(Saved data entries)
◆ ◆ ◆

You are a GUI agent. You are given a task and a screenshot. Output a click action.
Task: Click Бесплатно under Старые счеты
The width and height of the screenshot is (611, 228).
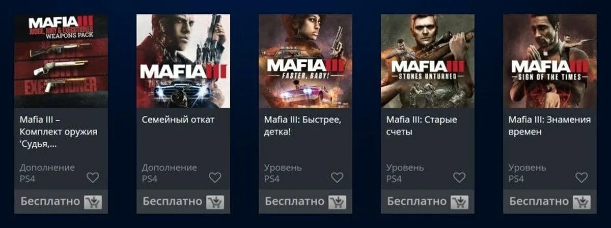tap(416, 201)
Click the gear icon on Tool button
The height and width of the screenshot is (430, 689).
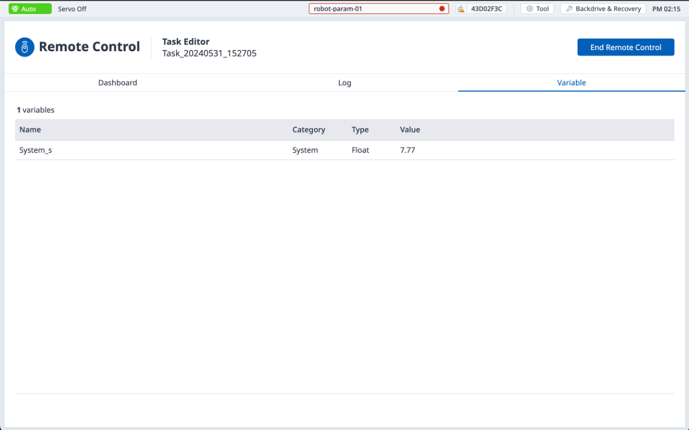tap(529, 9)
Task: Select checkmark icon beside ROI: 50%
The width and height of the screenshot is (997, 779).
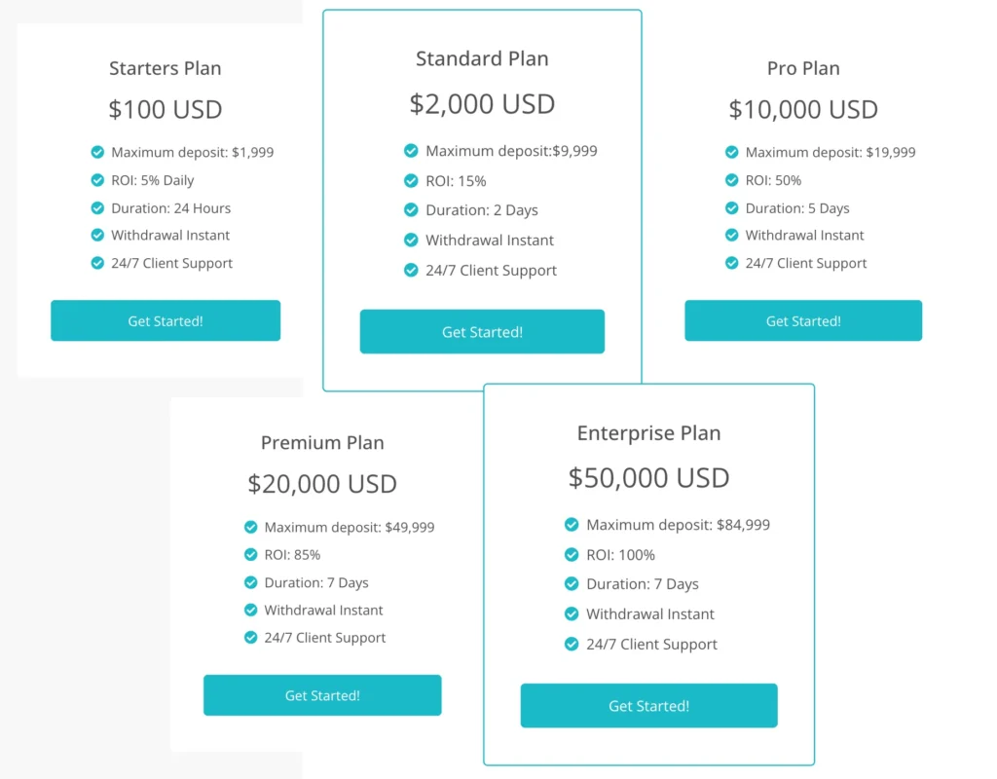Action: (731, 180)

◆ ◆ ◆

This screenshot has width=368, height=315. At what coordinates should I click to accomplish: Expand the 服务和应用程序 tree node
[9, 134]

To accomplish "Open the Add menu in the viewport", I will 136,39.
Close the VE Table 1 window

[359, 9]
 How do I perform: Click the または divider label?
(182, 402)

◆ ◆ ◆

# Task to complete
Copy out each line of the records where the word "icon" appears.

# Exercise response
Click the gear icon on Tool button
Task: Select checkmark icon beside ROI: 50%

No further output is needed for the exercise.